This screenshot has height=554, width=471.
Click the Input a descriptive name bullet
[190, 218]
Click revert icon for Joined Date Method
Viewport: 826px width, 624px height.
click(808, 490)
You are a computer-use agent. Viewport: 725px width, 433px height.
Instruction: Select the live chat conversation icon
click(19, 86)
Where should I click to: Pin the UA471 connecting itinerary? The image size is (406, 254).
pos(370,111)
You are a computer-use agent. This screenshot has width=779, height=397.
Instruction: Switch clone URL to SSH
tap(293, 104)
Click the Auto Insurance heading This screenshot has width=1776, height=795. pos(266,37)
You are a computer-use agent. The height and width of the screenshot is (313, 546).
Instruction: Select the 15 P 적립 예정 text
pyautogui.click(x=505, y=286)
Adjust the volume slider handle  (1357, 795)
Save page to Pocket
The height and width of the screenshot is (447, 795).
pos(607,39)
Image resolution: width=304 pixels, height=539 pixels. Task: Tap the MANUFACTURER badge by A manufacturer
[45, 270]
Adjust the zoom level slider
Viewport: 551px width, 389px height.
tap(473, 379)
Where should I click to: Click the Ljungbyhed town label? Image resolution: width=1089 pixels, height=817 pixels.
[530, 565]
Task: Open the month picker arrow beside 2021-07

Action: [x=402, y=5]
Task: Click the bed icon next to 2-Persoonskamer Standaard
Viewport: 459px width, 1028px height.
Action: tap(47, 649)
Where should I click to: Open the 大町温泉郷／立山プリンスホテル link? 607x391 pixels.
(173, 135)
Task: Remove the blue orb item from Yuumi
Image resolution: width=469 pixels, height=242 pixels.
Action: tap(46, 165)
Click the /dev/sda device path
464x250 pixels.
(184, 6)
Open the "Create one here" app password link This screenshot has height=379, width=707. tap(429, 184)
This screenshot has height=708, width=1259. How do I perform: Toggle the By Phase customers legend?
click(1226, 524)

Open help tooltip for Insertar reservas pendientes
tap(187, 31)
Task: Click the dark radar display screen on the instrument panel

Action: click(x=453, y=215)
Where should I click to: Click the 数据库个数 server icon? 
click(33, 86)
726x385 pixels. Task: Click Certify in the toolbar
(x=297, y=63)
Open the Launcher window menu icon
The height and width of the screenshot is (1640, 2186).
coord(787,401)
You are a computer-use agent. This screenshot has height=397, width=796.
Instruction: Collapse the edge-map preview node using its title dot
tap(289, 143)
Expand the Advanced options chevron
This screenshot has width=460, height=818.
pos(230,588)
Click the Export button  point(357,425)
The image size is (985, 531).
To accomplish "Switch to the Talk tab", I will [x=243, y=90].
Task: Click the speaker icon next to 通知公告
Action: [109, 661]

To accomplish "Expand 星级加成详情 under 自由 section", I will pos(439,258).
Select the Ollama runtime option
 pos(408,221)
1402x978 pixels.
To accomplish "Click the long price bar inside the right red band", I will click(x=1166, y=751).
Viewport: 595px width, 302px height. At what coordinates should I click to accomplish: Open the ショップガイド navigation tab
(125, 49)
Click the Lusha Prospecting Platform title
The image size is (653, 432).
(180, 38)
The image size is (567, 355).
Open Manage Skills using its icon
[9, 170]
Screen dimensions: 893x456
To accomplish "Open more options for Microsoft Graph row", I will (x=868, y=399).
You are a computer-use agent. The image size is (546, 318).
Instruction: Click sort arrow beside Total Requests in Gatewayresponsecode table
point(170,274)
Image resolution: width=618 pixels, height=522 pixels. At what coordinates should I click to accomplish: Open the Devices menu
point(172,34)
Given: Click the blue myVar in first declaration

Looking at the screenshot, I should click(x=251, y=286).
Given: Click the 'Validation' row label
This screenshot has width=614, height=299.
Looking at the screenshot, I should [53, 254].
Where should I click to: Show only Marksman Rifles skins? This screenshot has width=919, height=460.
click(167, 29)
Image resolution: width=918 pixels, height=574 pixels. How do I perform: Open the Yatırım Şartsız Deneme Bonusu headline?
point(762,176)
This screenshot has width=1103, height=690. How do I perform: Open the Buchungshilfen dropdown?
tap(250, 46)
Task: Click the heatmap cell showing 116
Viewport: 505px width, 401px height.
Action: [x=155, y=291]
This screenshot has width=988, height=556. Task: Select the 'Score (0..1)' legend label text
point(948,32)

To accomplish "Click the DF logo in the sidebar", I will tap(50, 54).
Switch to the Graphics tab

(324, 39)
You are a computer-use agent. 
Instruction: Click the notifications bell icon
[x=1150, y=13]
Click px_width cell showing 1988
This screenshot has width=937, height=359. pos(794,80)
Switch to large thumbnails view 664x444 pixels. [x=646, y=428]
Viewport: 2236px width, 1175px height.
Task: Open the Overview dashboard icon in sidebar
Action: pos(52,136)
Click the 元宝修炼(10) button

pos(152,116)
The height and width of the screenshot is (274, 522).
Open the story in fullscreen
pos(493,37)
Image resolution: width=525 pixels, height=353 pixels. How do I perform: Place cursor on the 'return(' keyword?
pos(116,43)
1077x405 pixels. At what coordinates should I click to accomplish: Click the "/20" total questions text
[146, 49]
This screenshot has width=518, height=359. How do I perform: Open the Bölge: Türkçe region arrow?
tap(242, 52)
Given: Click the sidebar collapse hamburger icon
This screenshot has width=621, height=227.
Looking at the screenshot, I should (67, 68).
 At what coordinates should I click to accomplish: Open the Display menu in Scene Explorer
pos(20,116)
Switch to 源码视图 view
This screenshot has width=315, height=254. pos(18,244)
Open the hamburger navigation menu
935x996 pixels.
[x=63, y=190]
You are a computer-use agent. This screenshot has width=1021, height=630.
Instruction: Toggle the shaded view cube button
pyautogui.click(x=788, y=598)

+--

### [YOUR GOAL]
Please convert the material above into a numbered list, one line per item, and leave out the blank lines.

### [FULL RESPONSE]
1. This screenshot has height=554, width=471.
2. Click the Input a descriptive name bullet
3. [190, 218]
4. Click revert icon for Joined Date Method
5. Viewport: 826px width, 624px height.
6. click(808, 490)
7. You are a computer-use agent. Viewport: 725px width, 433px height.
8. Instruction: Select the live chat conversation icon
9. click(19, 86)
10. Where should I click to: Pin the UA471 connecting itinerary? The image size is (406, 254).
11. pos(370,111)
12. You are a computer-use agent. This screenshot has width=779, height=397.
13. Instruction: Switch clone URL to SSH
14. tap(293, 104)
15. Click the Auto Insurance heading This screenshot has width=1776, height=795. pos(266,37)
16. You are a computer-use agent. The height and width of the screenshot is (313, 546).
17. Instruction: Select the 15 P 적립 예정 text
18. pyautogui.click(x=505, y=286)
19. Adjust the volume slider handle  (1357, 795)
20. Save page to Pocket
21. The height and width of the screenshot is (447, 795).
22. pos(607,39)
23. Image resolution: width=304 pixels, height=539 pixels. Task: Tap the MANUFACTURER badge by A manufacturer
24. [45, 270]
25. Adjust the zoom level slider
26. Viewport: 551px width, 389px height.
27. tap(473, 379)
28. Where should I click to: Click the Ljungbyhed town label? Image resolution: width=1089 pixels, height=817 pixels.
29. [530, 565]
30. Task: Open the month picker arrow beside 2021-07
31. Action: [x=402, y=5]
32. Task: Click the bed icon next to 2-Persoonskamer Standaard
33. Viewport: 459px width, 1028px height.
34. Action: tap(47, 649)
35. Where should I click to: Open the 大町温泉郷／立山プリンスホテル link? 607x391 pixels.
36. (173, 135)
37. Task: Remove the blue orb item from Yuumi
38. Image resolution: width=469 pixels, height=242 pixels.
39. Action: tap(46, 165)
40. Click the /dev/sda device path
41. 464x250 pixels.
42. (184, 6)
43. Open the "Create one here" app password link This screenshot has height=379, width=707. tap(429, 184)
44. This screenshot has height=708, width=1259. How do I perform: Toggle the By Phase customers legend?
45. click(1226, 524)
46. Open help tooltip for Insertar reservas pendientes
47. tap(187, 31)
48. Task: Click the dark radar display screen on the instrument panel
49. Action: click(x=453, y=215)
50. Where should I click to: Click the 数据库个数 server icon? 
51. click(33, 86)
52. 726x385 pixels. Task: Click Certify in the toolbar
53. (x=297, y=63)
54. Open the Launcher window menu icon
55. The height and width of the screenshot is (1640, 2186).
56. coord(787,401)
57. You are a computer-use agent. This screenshot has height=397, width=796.
58. Instruction: Collapse the edge-map preview node using its title dot
59. tap(289, 143)
60. Expand the Advanced options chevron
61. This screenshot has width=460, height=818.
62. pos(230,588)
63. Click the Export button  point(357,425)
64. The image size is (985, 531).
65. To accomplish "Switch to the Talk tab", I will [x=243, y=90].
66. Task: Click the speaker icon next to 通知公告
67. Action: [109, 661]
68. To accomplish "Expand 星级加成详情 under 自由 section", I will pos(439,258).
69. Select the Ollama runtime option
70.  pos(408,221)
71. 1402x978 pixels.
72. To accomplish "Click the long price bar inside the right red band", I will click(x=1166, y=751).
73. Viewport: 595px width, 302px height. At what coordinates should I click to accomplish: Open the ショップガイド navigation tab
74. (125, 49)
75. Click the Lusha Prospecting Platform title
76. The image size is (653, 432).
77. (180, 38)
78. The image size is (567, 355).
79. Open Manage Skills using its icon
80. [9, 170]
81. Screen dimensions: 893x456
82. To accomplish "Open more options for Microsoft Graph row", I will (x=868, y=399).
83. You are a computer-use agent. The image size is (546, 318).
84. Instruction: Click sort arrow beside Total Requests in Gatewayresponsecode table
85. point(170,274)
86. Image resolution: width=618 pixels, height=522 pixels. At what coordinates should I click to accomplish: Open the Devices menu
87. point(172,34)
88. Given: Click the blue myVar in first declaration
89. Looking at the screenshot, I should click(x=251, y=286).
90. Given: Click the 'Validation' row label
91. This screenshot has width=614, height=299.
92. Looking at the screenshot, I should [53, 254].
93. Where should I click to: Show only Marksman Rifles skins? This screenshot has width=919, height=460.
94. click(167, 29)
95. Image resolution: width=918 pixels, height=574 pixels. How do I perform: Open the Yatırım Şartsız Deneme Bonusu headline?
96. point(762,176)
97. This screenshot has width=1103, height=690. How do I perform: Open the Buchungshilfen dropdown?
98. tap(250, 46)
99. Task: Click the heatmap cell showing 116
100. Viewport: 505px width, 401px height.
101. Action: [x=155, y=291]
102. This screenshot has width=988, height=556. Task: Select the 'Score (0..1)' legend label text
103. point(948,32)
104. To accomplish "Click the DF logo in the sidebar", I will tap(50, 54).
105. Switch to the Graphics tab
106. (324, 39)
107. You are a computer-use agent. 
108. Instruction: Click the notifications bell icon
109. [x=1150, y=13]
110. Click px_width cell showing 1988
111. This screenshot has width=937, height=359. pos(794,80)
112. Switch to large thumbnails view 664x444 pixels. [x=646, y=428]
113. Viewport: 2236px width, 1175px height.
114. Task: Open the Overview dashboard icon in sidebar
115. Action: pos(52,136)
116. Click the 元宝修炼(10) button
117. pos(152,116)
118. The height and width of the screenshot is (274, 522).
119. Open the story in fullscreen
120. pos(493,37)
121. Image resolution: width=525 pixels, height=353 pixels. How do I perform: Place cursor on the 'return(' keyword?
122. pos(116,43)
123. 1077x405 pixels. At what coordinates should I click to accomplish: Click the "/20" total questions text
124. [146, 49]
125. This screenshot has width=518, height=359. How do I perform: Open the Bölge: Türkçe region arrow?
126. tap(242, 52)
127. Given: Click the sidebar collapse hamburger icon
128. This screenshot has width=621, height=227.
129. Looking at the screenshot, I should (67, 68).
130.  At what coordinates should I click to accomplish: Open the Display menu in Scene Explorer
131. pos(20,116)
132. Switch to 源码视图 view
133. This screenshot has width=315, height=254. pos(18,244)
134. Open the hamburger navigation menu
135. 935x996 pixels.
136. [x=63, y=190]
137. You are a computer-use agent. This screenshot has width=1021, height=630.
138. Instruction: Toggle the shaded view cube button
139. pyautogui.click(x=788, y=598)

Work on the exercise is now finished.